- Relator(a)
- Ministro Antonio Saldanha Palheiro
- Órgão julgador
- Sexta Turma
- Data do julgamento
- 14/04/2026
- Data de publicação
- 23/04/2026
STJ – Acórdão, Rel. Ministro Antonio Saldanha Palheiro, Sexta Turma, j. 14/04/2026, p. 23/04/2026
AGRAVO REGIMENTAL NO RECURSO ORDINÁRIO EM HABEAS CORPUS. HOMICÍDIO DUPLAMENTE QUALIFICADO POR MOTIVO FÚTIL E MEDIANTE RECURSO QUE DIFICULTOU A DEFESA DA VÍTIMA. PRISÃO PREVENTIVA. FUNDAMENTAÇÃO IDÔNEA. GRAVIDADE CONCRETA. ORDEM PÚBLICA. EXCESSO DE PRAZO. NÃO CONFIGURAÇÃO. CONDIÇÕES PESSOAIS FAVORÁVEIS. IRRELEVÂNCIA, IN CASU. MEDIDAS CAUTELARES. INVIABILIDADE. RECURSO DESPROVIDO. 1. Insta consignar que a regra, em nosso ordenamento jurídico, é a liberdade.

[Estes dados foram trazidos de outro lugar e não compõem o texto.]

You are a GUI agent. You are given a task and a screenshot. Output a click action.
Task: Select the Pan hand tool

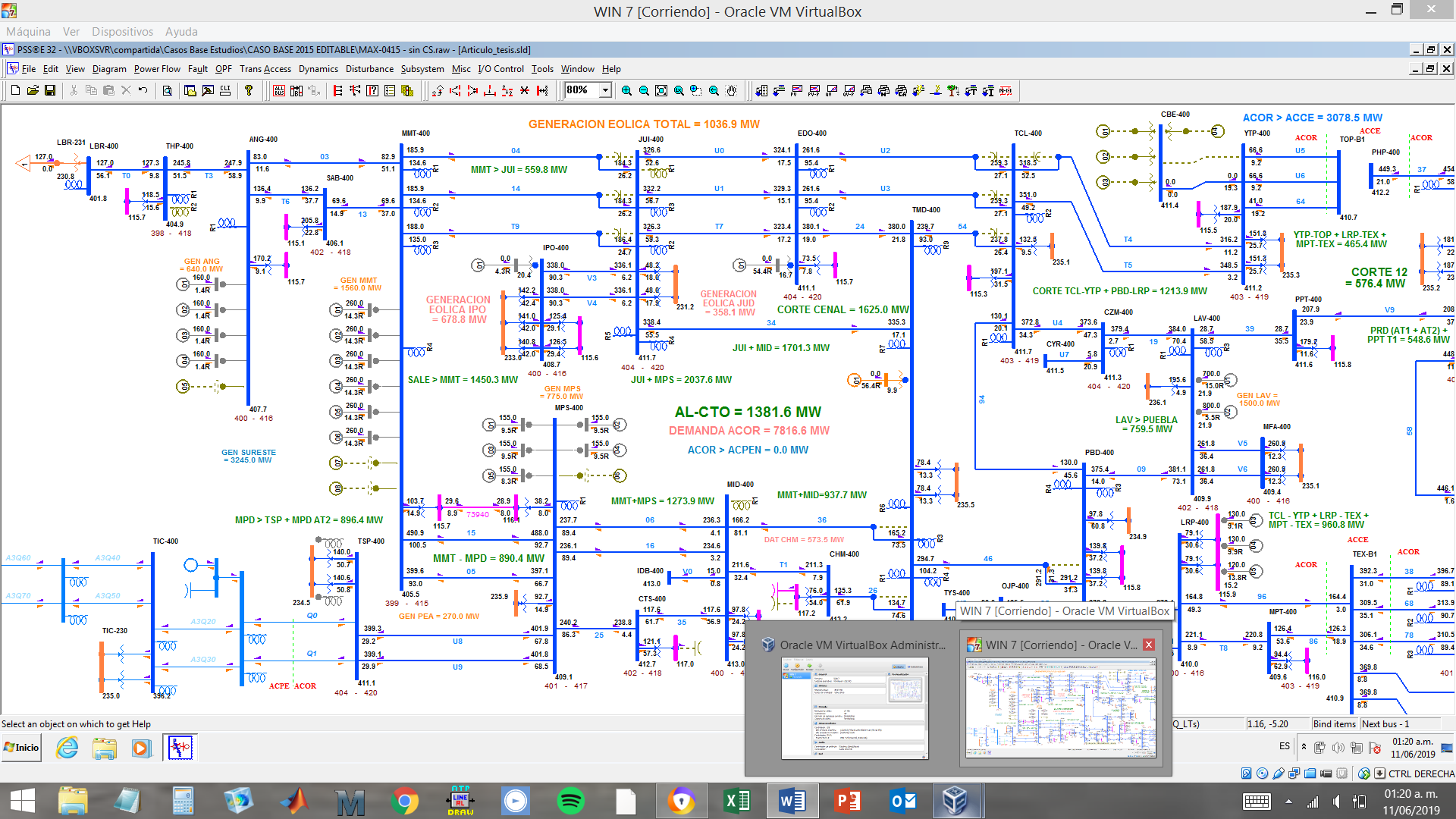point(732,90)
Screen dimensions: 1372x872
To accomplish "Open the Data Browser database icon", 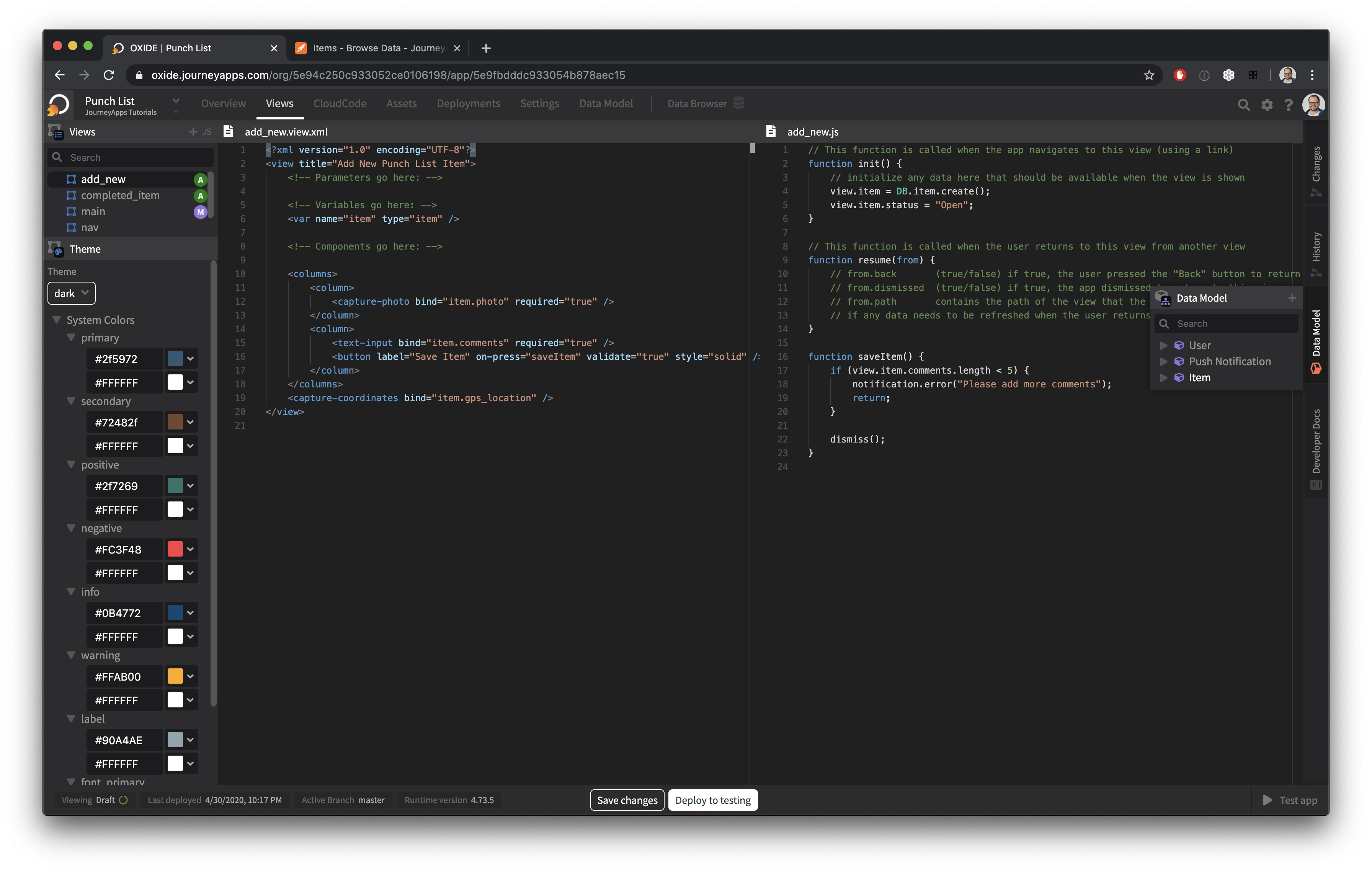I will tap(738, 103).
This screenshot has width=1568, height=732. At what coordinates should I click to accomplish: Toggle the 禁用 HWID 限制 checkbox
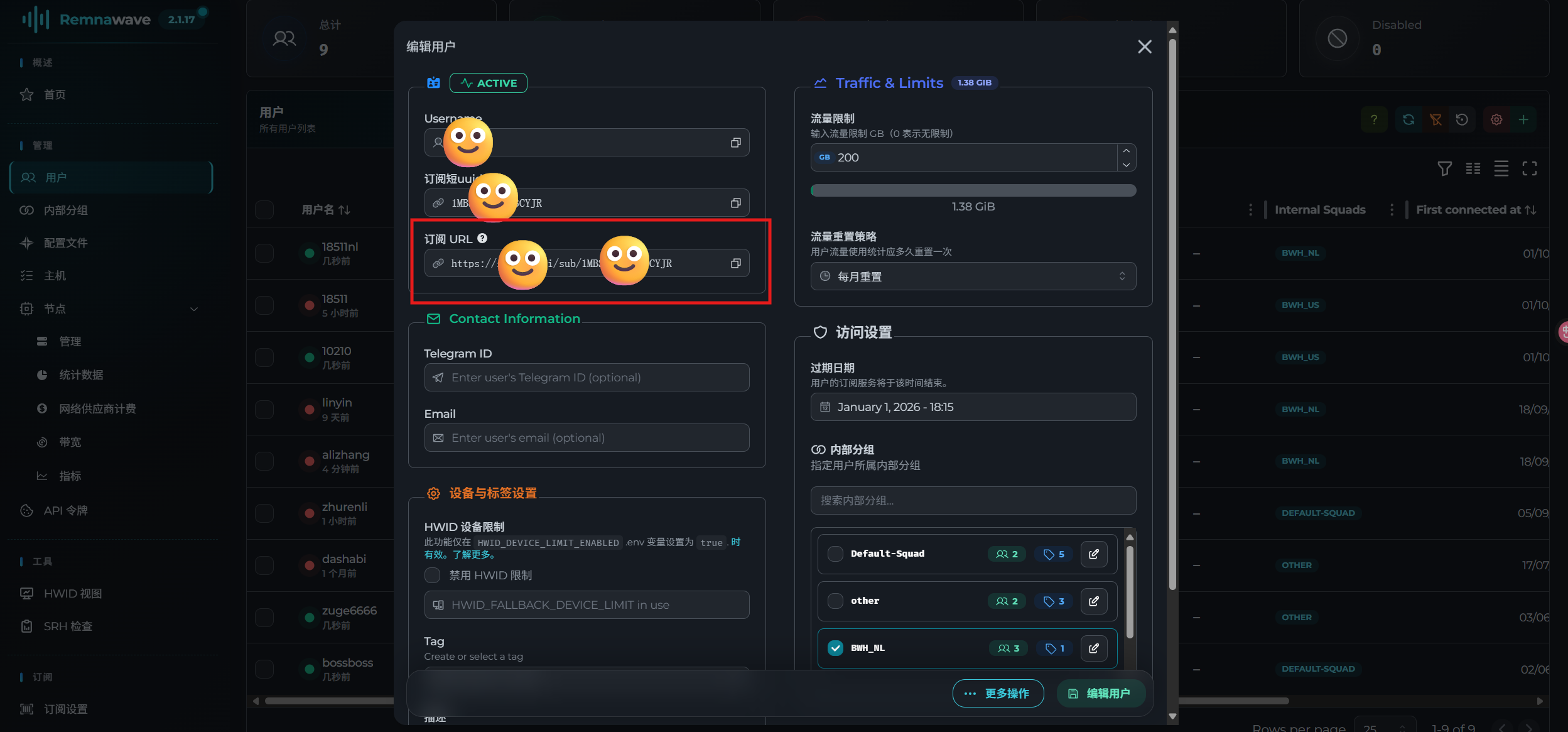[x=432, y=575]
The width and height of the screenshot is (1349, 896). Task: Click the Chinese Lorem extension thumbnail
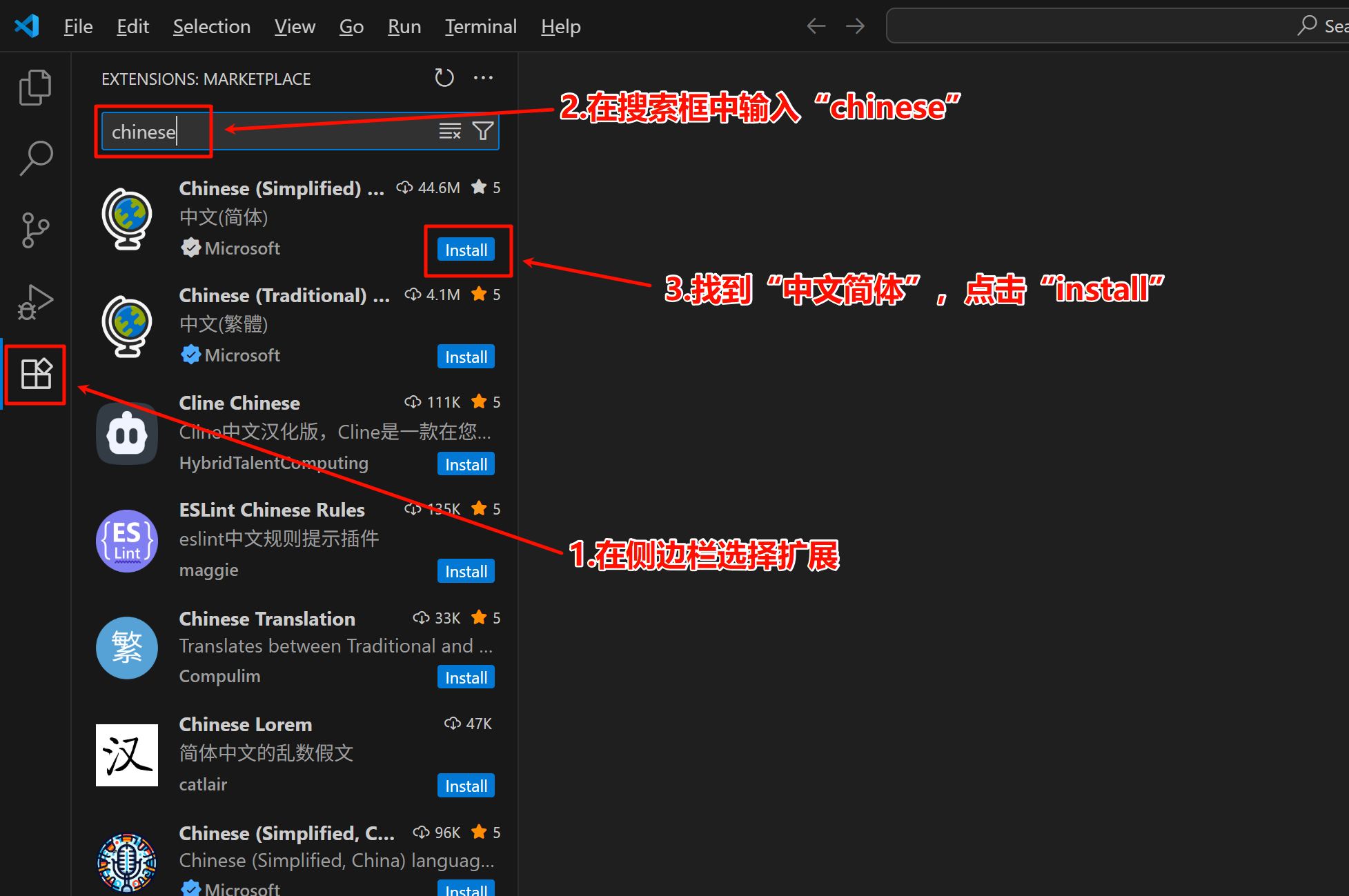pos(127,755)
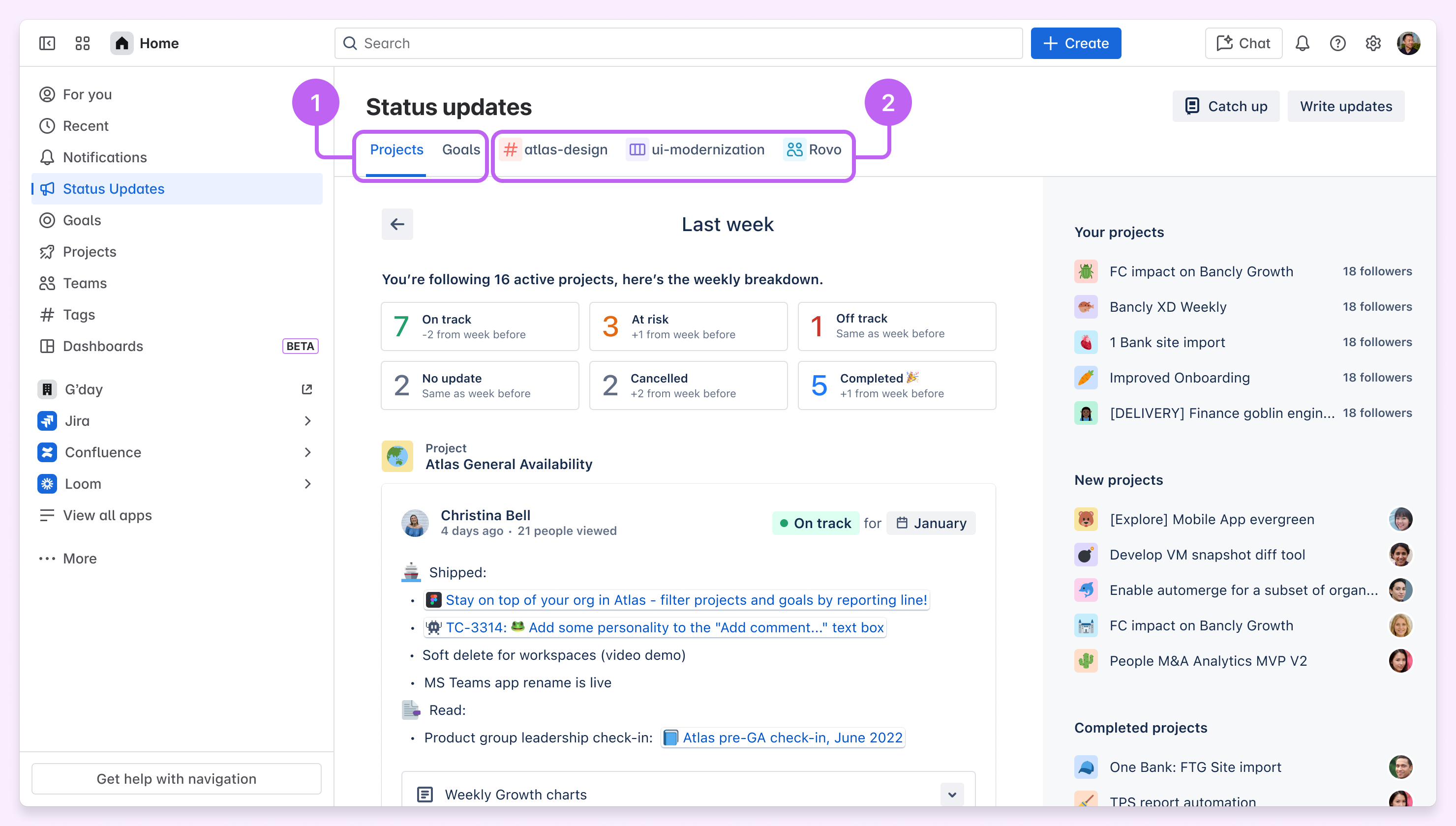Expand the Jira app section
The image size is (1456, 826).
pyautogui.click(x=307, y=421)

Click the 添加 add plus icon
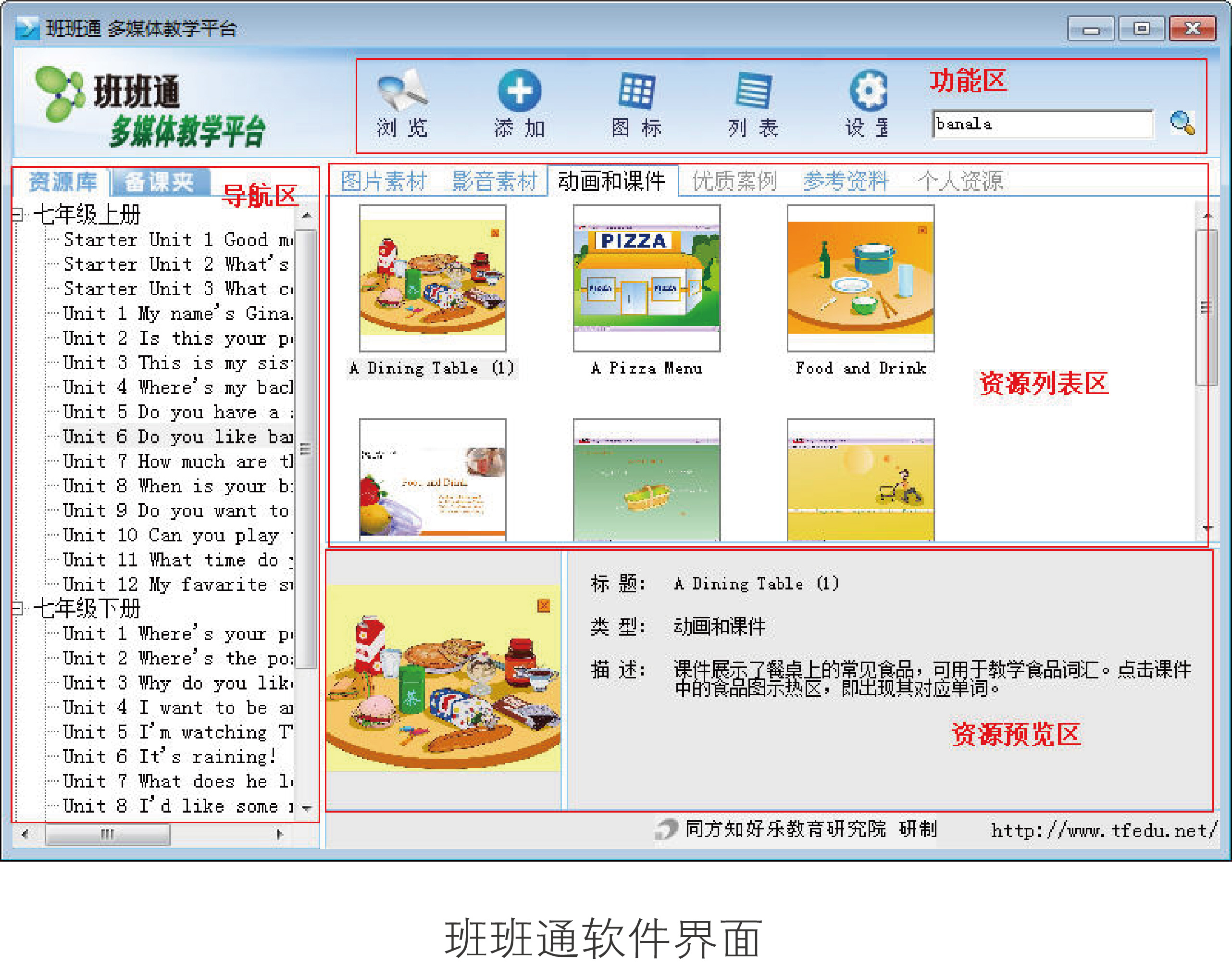click(519, 91)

Assim, a prisão de natureza cautelar revela-se cabível tão somente quando, a par de indícios do cometimento do delito (fumus commissi delicti), estiver concretamente comprovada a existência do periculum libertatis, nos termos do art. 312 do Código de Processo Penal. 2. Na espécie, a prisão preventiva foi decretada em decorrência do modus operandi empregado na conduta delitiva, consistente na prática, em tese, do delito de homicídio duplamente qualificado por motivo fútil e mediante recurso que dificultou a defesa da vítima. Consta que esta teria sido atraída até a residência de um dos corréus e, durante uma conversa de tentativa de apaziguamento sobre uma situação anterior, o agravante, em contexto que não envolvia ameaça ou agressão por parte do ofendido, desferiu diversos disparos de arma de fogo contra este, o que foi a causa de sua morte. Tais circunstâncias evidenciam a gravidade concreta da conduta e demonstram, por ora, a necessidade da segregação cautelar como forma de acautelar a ordem pública. 3. No caso, verifica-se o regular andamento do processo na origem, tendo sido, inclusive, designada data para a continuação da audiência de instrução e julgamento, o que afasta, por ora, a ocorrência de excesso de prazo para a formação da culpa, não havendo que se falar, também, em desídia dos órgãos estatais. 4. Cumpre salientar que condições pessoais favoráveis, por si sós, não impedem a prisão cautelar, caso se verifiquem presentes os requisitos legais para a decretação da segregação provisória, consoante se observa na situação apresentada nos autos. 5. Considerando a fundamentação acima expendida, reputo indevida a aplicação de medidas cautelares diversas da prisão, uma vez que se mostram insuficientes para resguardar a ordem pública. 6. Agravo regimental a que se nega provimento. (AgRg no RHC n. 234.459/BA, relator Ministro Antonio Saldanha Palheiro, Sexta Turma, julgado em 14/4/2026, DJEN de 23/4/2026.)